During college, Valenzuela began performing Olympic weightlifting as part of her off-season training regimen, and that naturally lent itself to the strength aspect of CrossFit, a mix of high-intensity exercises that test everything from balance to speed. With college behind her, she came to enjoy the camaraderie and challenges of her new sport.
“She still has all that ferocity and relentlessness that she had as a player,” said CLU volleyball coach Kellee Roesel, who remains one of Valenzuela’s biggest supporters and who has watched with great interest as her CrossFit career has blossomed.
“She’s absolutely perfect for that type of competition,” Roesel added. “You have to be a total athlete. You’re trying to beat somebody else, but I think Lindsey’s biggest competitor is herself. That’s why she’s so good. She is never satisfied.”
Valenzuela said she owes much to her teachers and coaches at CLU. She works out and coaches at DogTown CrossFit in Culver City, where she puts into action the lessons she learned on the court and in the classroom about health and fitness.
She also has co-opted the one-word motto that came to define and drive the CLU volleyball squad –
believe. In fact, the word appears on her shorts and other workout gear to remind her of what can be accomplished with focus and effort.
“I learned from my teammates, my teachers and my coaches that you have to believe in what you are doing in order to be successful,” Valenzuela said. “If you work hard, have determination and believe in what you are doing, whatever dream you have you can accomplish.”

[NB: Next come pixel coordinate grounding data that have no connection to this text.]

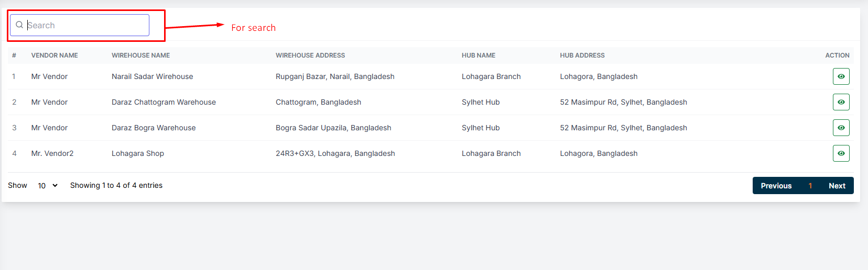The height and width of the screenshot is (270, 868).
Task: Click the magnifier icon in the search box
Action: (19, 25)
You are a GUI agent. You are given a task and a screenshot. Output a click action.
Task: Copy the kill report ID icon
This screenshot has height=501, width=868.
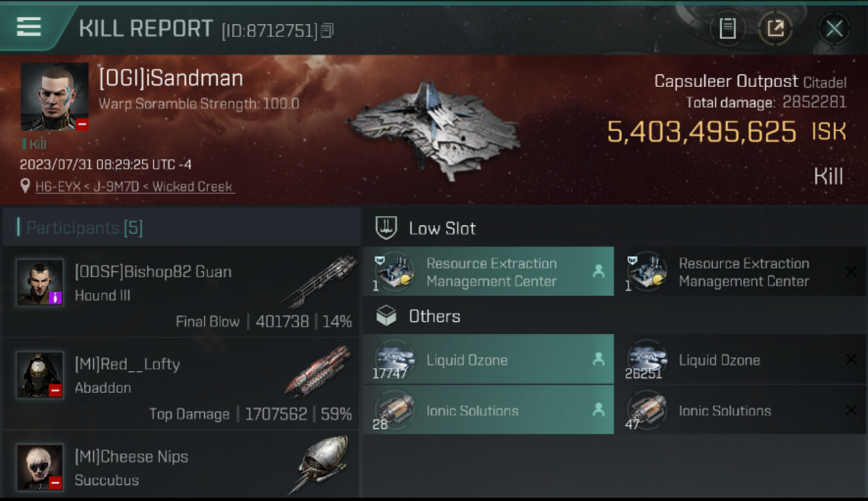click(327, 30)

In October, she headed to Berlin as a member of Team USA to take on Team World in the CrossFit Invitational.
When she dreams big, Valenzuela envisions a gold medal finish at next year’s World Games. And she dreams about the possibility of spreading the gospel of CrossFit by bringing it to university campuses such as CLU and serving as role model – much like Mark Covert did the early days of running – to bring new converts to the sport.
She has earned a master’s degree in coaching and administration from Concordia University and is deriving as much satisfaction from working with clients in the gym as she does pushing through her own workouts.
“All I’m doing is working out,” Valenzuela said. “But if I can help someone make themselves get up in the morning and want to make themselves better just by seeing me compete or seeing me do a workout as an example, that’s great. Knowing that I can help somebody else is going to help me get up in the morning.”
Fred Alvarez is a high school history and journalism teacher who lives in Ojai. For more than two decades, he was a staff writer for daily newspapers including the Los Angeles Times
and the San Diego Union-Tribune
.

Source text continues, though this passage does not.